During a tense meeting with the European Commission and representatives from the French fishing industry, Annick Girardin, France's maritime minister, gave Britain and its Crown dependency until Nov 1 to approve more licences or risk retaliatory measures.
Paris is furious that the UK approved just 15 permits for small French fishing boats to operate in its coastal waters out of 47 applications.
Emmanuel Macron, the French president, has told his government to draw up plans for reprisals against Britain in four areas, including cutting energy supplies to the UK and Jersey or severing Anglo-French ties in defence and security.
He is under growing pressure from angry French trawlermen – who have threatened to blockade the English Channel – and his political rivals ahead of next April's presidential elections.
According to sources, Ms Girardin told Maros Sefcovic, a European Commission vice-president, and Virginijus Sinkevicius, the commissioner responsible for fisheries, that Paris could strike unilaterally if Britain or Jersey do not grant more licences to French vessels.

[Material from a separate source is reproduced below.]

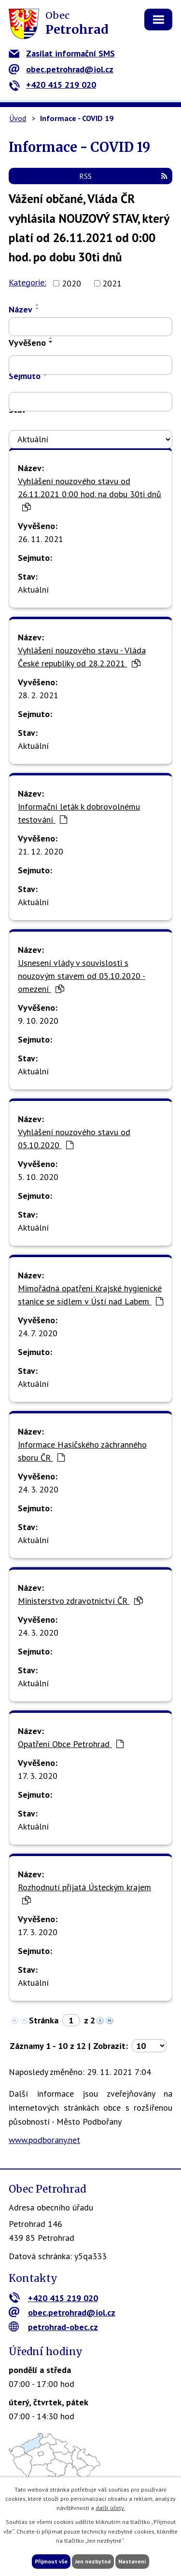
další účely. (110, 2507)
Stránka (43, 2020)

Jersey, which relies on France for 95 per cent of its electricity supply, has taken a similar decision to restrict the level of access for EU trawlermen off its coast. It issued 66 full licences and 31 temporary permits, but refused 73 applications.
EU boats have until the end of October to provide data to prove their post-Brexit right to fish in the Channel Island's waters.
Ms Girardin told the EU commissioners she is "preparing, with colleagues from other ministries, response measures that France can implement from Nov 1 if necessary", a source said.
"We are two weeks away from this [Jersey] decision. Nothing has been ruled out today, neither by France nor by the European Commission," she told reporters after the meeting.
"Boat-by-boat" negotiations between UK and EU officials are also under way in an attempt to establish whether more French vessels could be granted access to Britain's coastal waters.
In what was described as a "frank and heated" discussion, leading representatives from the French fishing industry called on Brussels to walk out of the talks and hit Britain, which was accused of being in breach of the Brexit trade agreement, with retaliatory measures.
"We are tired of this bad faith shown by the United Kingdom in the implementation of the agreement, and more particularly in the issuance of access to the six to 12-mile fishing zones," Gerard Romiti, the president of France’s National Committee of Fisheries and Aquaculture, told the meeting.
'It is now a matter of politicians initiating retaliatory measures'
Mr Romiti, according to a transcript of the meeting, added: "It is time to put an end to these pseudo-technical discussions. It is now a matter of politicians resuming their rights, raising their voice and initiating retaliatory measures so that no concessions are made to the English."
Brussels has so far resisted calls by the French government to use EU powers to shut the UK or Jersey out of the bloc’s energy supplies or hit British fish with trade tariffs.
EU officials told the meeting, which took place at the commission's Berlaymont headquarters late on Friday, that they favoured further negotiations to find a resolution to the dispute.
A spokesman said the commission's "top priority" is to work "in a constructive manner in order to resolve the outstanding issues concerning access to UK territorial waters and to the waters of the Channel Islands".
The spokesman added: "Vice-president Sefcovic and commissioner Sinkevicius reassured the French side of their commitment to ensure that outstanding requests are dealt with in a speedy manner."
EU, British and French officials have agreed to meet this week for "intensive" discussions over the rejected licences. The Government is helping French fishermen prove that they are permitted to access Britain’s coastal waters under the terms of the Brexit trade agreement, including purchasing third-party GPS data that could prove their status.
A government spokesman said: "We continue to work with the European Commission and French authorities and remain open to considering any further evidence that supports the remaining licence applications."
To create space for the negotiations, French fishermen said they would hold off on threats to blockade the Channel.
"Pending a return to the discussions between the European Commission and the United Kingdom, the elected members of the Committee for Marine Fisheries and Aquaculture of Hauts-de-France Council also proposed a postponement of possible actions to be taken," Olivier Lepretre, president of the powerful regional fisheries committee, in northern France, said.